3.It is nevertheless defeated by Jesus’ faithfulness unto death to God and humanity, and God’s faithfulness to Jesus in death, by which he is made alive with the living God.
You may ask how point 1 relates to point 3. If God offers resurrection, how can death still be seen as a real dissolution of life?
The answer is that particularly for those who live in this world in the power of Jesus’ resurrection, and know even in their sorrows how splendid life can be, death remains a bitter ending.  Nothing of their human selves survives death, as life beyond death is a new life with God, an unimaginable transformation, which leaves even the dearest of their relationships behind. Jesus taught that there was no marriage in heaven as “they will be like angels.” Death therefore continues to be a a dark conclusion, even when it is believed to be the portal of eternity. Any evasion of the finality of death is not a Christian attitude.

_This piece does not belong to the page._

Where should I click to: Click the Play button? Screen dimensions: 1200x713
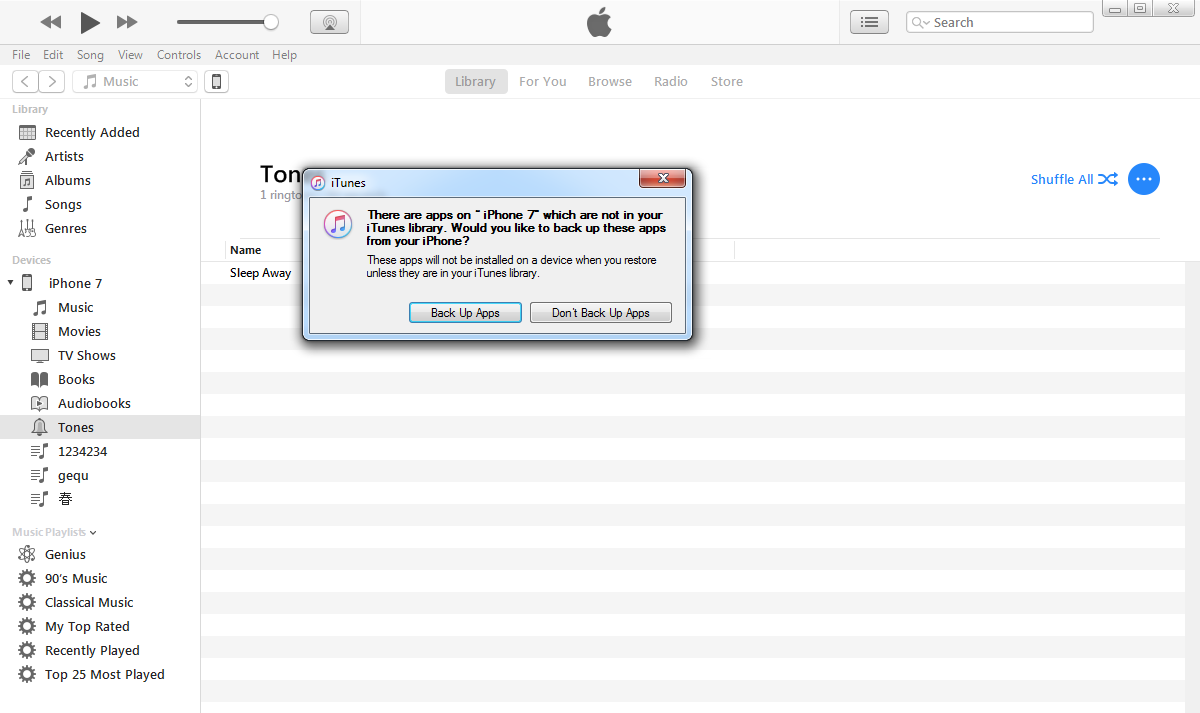[90, 22]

In fact it is only those who trust in the promise of resurrection and live in its truth, who see clearly the human acceptance of the power of death and resolve to fight against it. Rather than heaven diminishing their outrage at worldly evils, it calls them to battle against everything that denies the dignity of the human children of God.
For me the vision of heaven remains an encouragement to believe that God’s will can  be done here as well as there; and to do it as well as I can; to hope for those who suffer here that if, as Jesus said, they endure to the end, they will be saved; and that the earthly beauty of which death is the mother, although very dear to me, is only a foretaste of a greater beauty to come. The wild visions of the book of Revelation and the eloquent riffs of Paul and the book of Hebrews are not tourist brochures for the afterlife, but the excitable reports of those whose faith has pushed them to peek through the chinks opened up by Jesus in the walls of death.